Why Carbohydrates Are Essential in Eating Disorder Recovery

 

Carbohydrates are one of the most feared food groups in eating disorder recovery. Diet culture labels them as “fattening,” “addictive,” or something to be controlled. But biologically, carbohydrates are not optional - they are essential.

Your Brain Runs on Carbohydrates

Glucose, derived from carbohydrates, is the brain’s primary fuel source. When carbohydrate intake is low, people often experience:

  • Increased anxiety

  • Low mood

  • Brain fog

  • Obsessive thoughts about food

  • Irritability

This isn’t a lack of willpower. It is a sign you are under-fuelling your body!

Research consistently shows that restriction increases food preoccupation. When the body doesn’t receive enough carbohydrates, hunger hormones rise and the drive to eat intensifies. This often sets the stage for binge episodes.

Carbohydrate Restriction Fuels the Binge–Restrict Cycle

Many clients describe losing control around bread, pasta, or sweets. But this loss of control often follows deprivation.

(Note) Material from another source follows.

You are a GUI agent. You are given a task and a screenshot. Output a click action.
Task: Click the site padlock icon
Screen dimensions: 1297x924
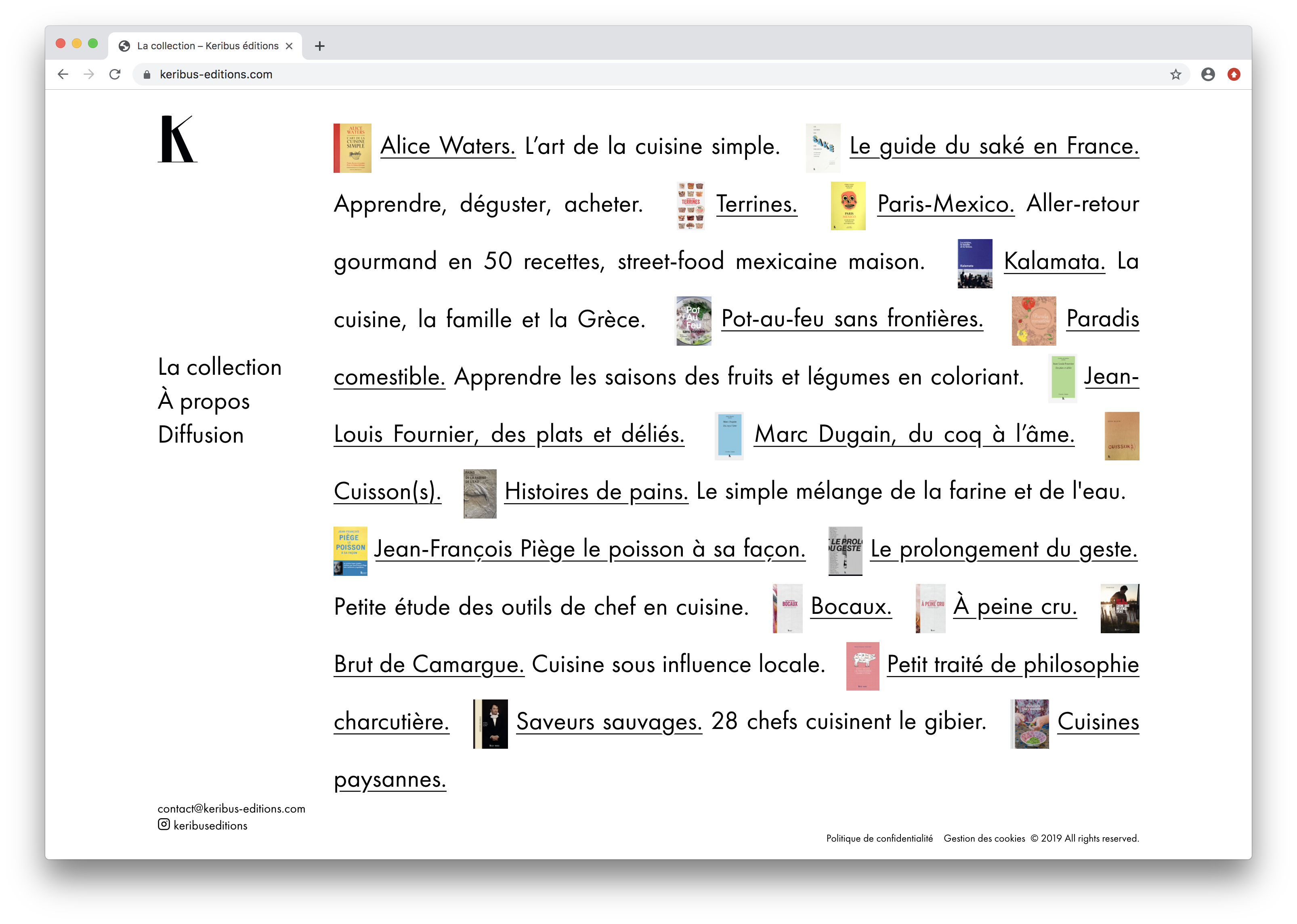click(x=147, y=75)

When carbohydrates are consistently included at meals:

  • Blood sugar stabilises

  • Cravings reduce

  • Urges feel less urgent

  • Eating becomes more predictable

Carbohydrates do not cause loss of control. Restriction does.

All Carbs Have a Place in Recovery

Whole grains, fruit, legumes, rice, potatoes, bread, and even foods like biscuits, cake and cereal all provide energy. Recovery is not about choosing “perfect” carbohydrates, it’s about allowing yourself an adequate and consistent intake.

If you fear carbs, that doesn’t mean they’re dangerous. It usually means they’ve been restricted.

Carbohydrates are not the enemy. They are fuel for your brain, your body, and your recovery.